──────── Data to use ────────

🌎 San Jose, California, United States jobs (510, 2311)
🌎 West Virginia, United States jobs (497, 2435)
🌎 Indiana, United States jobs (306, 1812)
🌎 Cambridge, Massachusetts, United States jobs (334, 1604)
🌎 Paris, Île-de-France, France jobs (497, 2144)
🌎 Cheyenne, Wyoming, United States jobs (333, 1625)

────────

Exercise directions:
When you reach the line that contains "jobs (497, 2144)", stop; output it and every line before it from the start of the data, exactly as written.

Problem solution:
🌎 San Jose, California, United States jobs (510, 2311)
🌎 West Virginia, United States jobs (497, 2435)
🌎 Indiana, United States jobs (306, 1812)
🌎 Cambridge, Massachusetts, United States jobs (334, 1604)
🌎 Paris, Île-de-France, France jobs (497, 2144)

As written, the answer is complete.